The same is with our lives. When we follow God’s will in a deep and radical way –when we radically love, radically forgive, radically thank God for and rejoice in even the sufferings He offers us –trusting they are for our good and the good of others –it is then that His will becomes our very root of all and it is only then that great fruit can be born.

It made no human sense for me to come to Tanzania. I knew no one. The sisters were not that inviting even when I wrote them –often not answering e-mails, not helping in the ways that would make this trip much easier (both in practical things as well as in the mental peace of knowing all would work out). I knew nothing of the place, no language. It cost a lot of money when sisters running orphanages could be found in much ‘easier to get to’ places. People at home ‘needed my help’. And I don’t really enjoy suffering (if I can call it that compared to what others endure in life) of bad food, no water, uncomfortable bed, dirt, disease, no communication with those who ‘need’ it except for prayer (internet does not work) and a sense of helplessness in the midst of such huge, daunting need. And most would ask, ‘Really, what can you do there for such a short time -5 weeks –even if you love the babies, what good will 5 weeks be once you are gone and they have a lifetime of suffering?’ BUT, I have an answer to all of this:
The Gospel teaches us to follow God’s will. Period.

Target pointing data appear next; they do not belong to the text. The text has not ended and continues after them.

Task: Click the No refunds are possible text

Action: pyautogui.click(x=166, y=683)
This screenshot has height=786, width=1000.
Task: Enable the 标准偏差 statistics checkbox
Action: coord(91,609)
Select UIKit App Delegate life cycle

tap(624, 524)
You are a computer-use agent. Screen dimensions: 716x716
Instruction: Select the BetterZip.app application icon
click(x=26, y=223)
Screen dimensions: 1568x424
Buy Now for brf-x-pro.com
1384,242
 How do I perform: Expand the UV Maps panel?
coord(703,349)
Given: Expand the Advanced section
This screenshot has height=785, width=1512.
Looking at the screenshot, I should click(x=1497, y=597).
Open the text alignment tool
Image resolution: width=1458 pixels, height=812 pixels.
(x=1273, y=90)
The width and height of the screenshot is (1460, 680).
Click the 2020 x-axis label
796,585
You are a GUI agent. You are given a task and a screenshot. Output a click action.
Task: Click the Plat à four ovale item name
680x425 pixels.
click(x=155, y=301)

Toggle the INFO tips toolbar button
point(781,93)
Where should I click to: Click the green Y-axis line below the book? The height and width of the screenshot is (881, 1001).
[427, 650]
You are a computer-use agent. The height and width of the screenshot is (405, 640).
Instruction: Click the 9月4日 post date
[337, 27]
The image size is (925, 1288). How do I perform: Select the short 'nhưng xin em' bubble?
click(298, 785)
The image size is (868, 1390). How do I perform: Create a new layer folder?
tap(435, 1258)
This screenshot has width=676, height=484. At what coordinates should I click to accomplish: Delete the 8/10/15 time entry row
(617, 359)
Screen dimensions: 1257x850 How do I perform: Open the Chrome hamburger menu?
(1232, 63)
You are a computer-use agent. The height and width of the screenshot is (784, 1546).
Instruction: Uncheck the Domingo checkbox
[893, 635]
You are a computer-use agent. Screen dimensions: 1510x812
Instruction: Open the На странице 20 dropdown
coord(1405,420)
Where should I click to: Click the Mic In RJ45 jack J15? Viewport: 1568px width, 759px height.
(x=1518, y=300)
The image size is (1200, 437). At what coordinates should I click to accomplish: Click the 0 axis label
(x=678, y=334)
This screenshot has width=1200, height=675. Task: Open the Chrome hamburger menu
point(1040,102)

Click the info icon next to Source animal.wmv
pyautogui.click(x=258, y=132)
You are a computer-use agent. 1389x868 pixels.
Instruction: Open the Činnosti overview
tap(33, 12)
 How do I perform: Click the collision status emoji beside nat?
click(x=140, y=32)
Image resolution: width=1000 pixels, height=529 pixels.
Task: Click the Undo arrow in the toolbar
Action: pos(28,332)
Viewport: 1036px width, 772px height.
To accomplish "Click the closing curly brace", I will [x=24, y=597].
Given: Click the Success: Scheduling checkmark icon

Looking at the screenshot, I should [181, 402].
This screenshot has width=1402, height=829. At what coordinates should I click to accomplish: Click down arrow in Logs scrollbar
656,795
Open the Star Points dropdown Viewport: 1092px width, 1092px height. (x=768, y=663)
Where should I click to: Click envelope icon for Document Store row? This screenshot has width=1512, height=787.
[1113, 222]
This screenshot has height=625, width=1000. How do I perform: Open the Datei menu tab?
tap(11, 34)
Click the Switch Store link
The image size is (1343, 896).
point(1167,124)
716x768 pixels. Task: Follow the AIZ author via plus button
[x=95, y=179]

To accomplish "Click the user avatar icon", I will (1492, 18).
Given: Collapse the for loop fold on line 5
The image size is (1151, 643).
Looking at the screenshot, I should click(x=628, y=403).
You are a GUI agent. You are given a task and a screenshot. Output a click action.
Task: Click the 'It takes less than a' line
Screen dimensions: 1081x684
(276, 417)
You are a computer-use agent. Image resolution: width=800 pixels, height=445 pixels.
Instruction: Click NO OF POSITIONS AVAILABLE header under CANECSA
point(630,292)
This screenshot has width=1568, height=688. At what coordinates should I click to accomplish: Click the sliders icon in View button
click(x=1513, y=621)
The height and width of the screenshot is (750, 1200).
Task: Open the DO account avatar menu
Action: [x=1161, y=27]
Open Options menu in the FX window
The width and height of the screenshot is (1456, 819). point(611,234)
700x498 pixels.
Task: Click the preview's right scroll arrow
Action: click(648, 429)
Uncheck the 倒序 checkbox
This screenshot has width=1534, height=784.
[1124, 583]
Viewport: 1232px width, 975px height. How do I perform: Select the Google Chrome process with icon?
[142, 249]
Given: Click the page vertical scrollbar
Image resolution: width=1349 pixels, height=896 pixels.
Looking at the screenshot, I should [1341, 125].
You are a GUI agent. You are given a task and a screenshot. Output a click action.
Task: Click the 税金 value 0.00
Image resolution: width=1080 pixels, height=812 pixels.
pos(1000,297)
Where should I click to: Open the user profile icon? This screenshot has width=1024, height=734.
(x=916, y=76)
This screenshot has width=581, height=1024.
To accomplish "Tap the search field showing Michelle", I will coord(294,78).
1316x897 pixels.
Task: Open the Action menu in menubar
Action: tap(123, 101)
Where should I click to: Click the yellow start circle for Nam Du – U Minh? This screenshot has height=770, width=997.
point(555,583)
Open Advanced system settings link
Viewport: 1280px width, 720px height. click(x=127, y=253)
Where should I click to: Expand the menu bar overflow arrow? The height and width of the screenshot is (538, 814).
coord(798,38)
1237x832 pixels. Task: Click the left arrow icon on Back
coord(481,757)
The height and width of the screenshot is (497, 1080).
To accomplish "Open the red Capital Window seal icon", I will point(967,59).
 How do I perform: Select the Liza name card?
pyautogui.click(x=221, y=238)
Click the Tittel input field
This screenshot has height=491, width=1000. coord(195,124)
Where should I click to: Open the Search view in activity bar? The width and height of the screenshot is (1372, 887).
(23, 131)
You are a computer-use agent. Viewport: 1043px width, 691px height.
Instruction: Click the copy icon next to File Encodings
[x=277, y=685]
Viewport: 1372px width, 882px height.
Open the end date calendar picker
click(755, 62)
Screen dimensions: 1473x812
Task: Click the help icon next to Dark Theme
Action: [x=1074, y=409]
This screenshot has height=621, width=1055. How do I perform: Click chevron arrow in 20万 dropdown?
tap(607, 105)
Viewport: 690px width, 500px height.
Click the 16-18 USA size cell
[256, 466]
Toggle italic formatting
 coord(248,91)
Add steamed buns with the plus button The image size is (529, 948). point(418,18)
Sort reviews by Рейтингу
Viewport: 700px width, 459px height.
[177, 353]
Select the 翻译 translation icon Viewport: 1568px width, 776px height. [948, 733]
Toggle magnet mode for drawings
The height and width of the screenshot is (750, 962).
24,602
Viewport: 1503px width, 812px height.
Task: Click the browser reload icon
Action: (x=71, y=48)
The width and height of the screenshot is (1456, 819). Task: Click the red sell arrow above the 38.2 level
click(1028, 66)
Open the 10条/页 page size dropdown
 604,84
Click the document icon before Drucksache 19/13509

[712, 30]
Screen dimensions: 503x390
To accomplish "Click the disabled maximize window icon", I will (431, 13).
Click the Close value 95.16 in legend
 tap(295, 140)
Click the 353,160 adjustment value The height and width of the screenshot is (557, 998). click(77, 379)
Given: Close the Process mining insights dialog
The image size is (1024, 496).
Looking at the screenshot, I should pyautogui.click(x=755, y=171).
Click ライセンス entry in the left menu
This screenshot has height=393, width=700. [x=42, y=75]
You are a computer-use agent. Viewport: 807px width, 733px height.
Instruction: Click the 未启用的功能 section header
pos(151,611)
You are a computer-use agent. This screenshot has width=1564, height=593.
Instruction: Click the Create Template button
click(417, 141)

It was God’s will that I come here. He led me in a very silent, yet powerful way to be sure it was His will (even when it seemed imprudent to many). And yet although His Hand guided me, at the same time He left His plan a complete mystery so that I would not have the comfort of knowing I was pleasing Him, seeing my sacrifice would bear fruit. But He did not see fruit in the Garden or on the Cross –it came after His act of total abandonment and trust –His total gift of sacrificial love for the sake of Love Itself and obedience to the Father. Only after He gave His life –undo death for the sake of Love –did His sacrifice bear fruit, the greatest fruit. And so, that is how it must be for me and you as well. So, I trust and rejoice that my radical obedience in coming here will bear fruit for His Kingdom, even if it is all hidden from my eyes, mind and heart. This is the place He prepared for me by His grace. And simply the fact that I followed His will in trustful Love is enough to bear great fruit for Upendo, for Tanzania, for all of Africa and even the whole world. Little seeds of obedient Love bear great fruit. It only takes one splash to cause a great ripple effect. And we are called to cause such waves (even if they make people uneasy) in the world by our obedient Love and sacrifice. It’s a truth we often forget in our lives –but a truth worth reflecting on and remembering. Radical is the Gospel and radical is the Love He calls us each to live in the ways we can in our own life. Such love is not in doing ‘big things’ –but all the many little things He presents to us in our daily life with great love. 

The miracle of Love I see here in Africa can happen in your own homes. I do nothing special or different than many of you –I wipe noses in great love; I take 15 minutes to sit and listen to a sister empty her heart of her daily troubles in great love; I pray at Mass in great Love; I change diapers in great Love; I pray at night in great love. Simple things… little things… but when you do them for Him and add the great Love of Jesus to them, uniting them to His work on the Cross, they become great things. Because they are seeds planted deep in the ground of His will, in sacrificial trust, they will bear great fruit for Him someday.